Bei Datenübermittlungen in einen Drittstaat, also einen Staat außerhalb des Europäischen Wirtschaftsraums, sind Datenschutzfragen auf zwei Stufen zu prüfen:
Auf der ersten Stufe ist es erforderlich, dass die Datenübermittlung durch eine Einwilligung der betroffenen Person oder eine Rechtsvorschrift gerechtfertigt ist. Hierbei gelten die allgemeinen Datenschutzvorschriften (z.B. §§ 28 und 32 Bundesdatenschutzgesetz (BDSG)) mit der Besonderheit, dass trotz Vorliegens einer Auftragsdatenverarbeitung die Datenübermittlung nach § 4 Abs. 1 BDSG zulässig sein muss (vgl. § 3 Abs. 8 BDSG). Bei Auftragsdatenverarbeitung ist der Prüfungsmaßstab in der Regel § 28 Abs. 1 Satz 1 Nr. 2 BDSG, bei sensitiven Daten ist § 28 Abs. 6 ff. BDSG zu beachten.

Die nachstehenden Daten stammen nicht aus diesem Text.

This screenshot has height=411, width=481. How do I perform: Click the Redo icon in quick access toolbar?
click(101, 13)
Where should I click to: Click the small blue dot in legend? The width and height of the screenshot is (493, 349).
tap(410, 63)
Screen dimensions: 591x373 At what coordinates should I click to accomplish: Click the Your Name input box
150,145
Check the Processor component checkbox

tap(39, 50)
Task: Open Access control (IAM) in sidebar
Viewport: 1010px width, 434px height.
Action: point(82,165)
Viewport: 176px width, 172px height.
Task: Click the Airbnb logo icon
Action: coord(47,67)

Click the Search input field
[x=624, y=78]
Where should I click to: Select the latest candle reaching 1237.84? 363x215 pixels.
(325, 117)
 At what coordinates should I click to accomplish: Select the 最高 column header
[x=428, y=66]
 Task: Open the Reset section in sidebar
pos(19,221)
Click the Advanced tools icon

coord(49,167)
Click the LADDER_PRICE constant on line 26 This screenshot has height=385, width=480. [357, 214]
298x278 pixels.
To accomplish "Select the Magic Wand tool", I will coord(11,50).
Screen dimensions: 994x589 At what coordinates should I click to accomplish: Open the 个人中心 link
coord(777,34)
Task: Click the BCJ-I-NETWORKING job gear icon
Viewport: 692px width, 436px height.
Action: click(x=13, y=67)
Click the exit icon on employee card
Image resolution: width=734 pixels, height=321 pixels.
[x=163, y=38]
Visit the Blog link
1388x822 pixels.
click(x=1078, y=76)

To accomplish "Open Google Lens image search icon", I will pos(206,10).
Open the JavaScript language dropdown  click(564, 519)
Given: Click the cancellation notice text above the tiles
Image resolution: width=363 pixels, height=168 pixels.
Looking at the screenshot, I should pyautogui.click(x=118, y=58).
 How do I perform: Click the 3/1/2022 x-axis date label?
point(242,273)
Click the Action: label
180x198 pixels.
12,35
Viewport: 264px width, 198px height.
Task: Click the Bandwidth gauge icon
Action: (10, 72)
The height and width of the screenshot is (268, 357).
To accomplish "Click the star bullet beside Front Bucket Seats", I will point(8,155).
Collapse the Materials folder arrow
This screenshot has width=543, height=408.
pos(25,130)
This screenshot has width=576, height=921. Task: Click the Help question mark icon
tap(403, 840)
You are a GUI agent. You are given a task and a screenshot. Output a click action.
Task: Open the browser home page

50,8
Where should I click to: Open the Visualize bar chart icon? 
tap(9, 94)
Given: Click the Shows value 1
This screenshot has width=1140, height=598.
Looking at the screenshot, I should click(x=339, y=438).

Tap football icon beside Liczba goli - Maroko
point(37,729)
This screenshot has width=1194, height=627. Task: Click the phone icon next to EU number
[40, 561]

Auf der zweiten Stufe ist zu prüfen, ob im Ausland ein angemessenes Datenschutzniveau besteht oder die Ausnahmen nach § 4c BDSG vorliegen.
Die Datenübermittlung ist nur zulässig, wenn auf beiden Stufen ein positives Prüfungsergebnis vorliegt.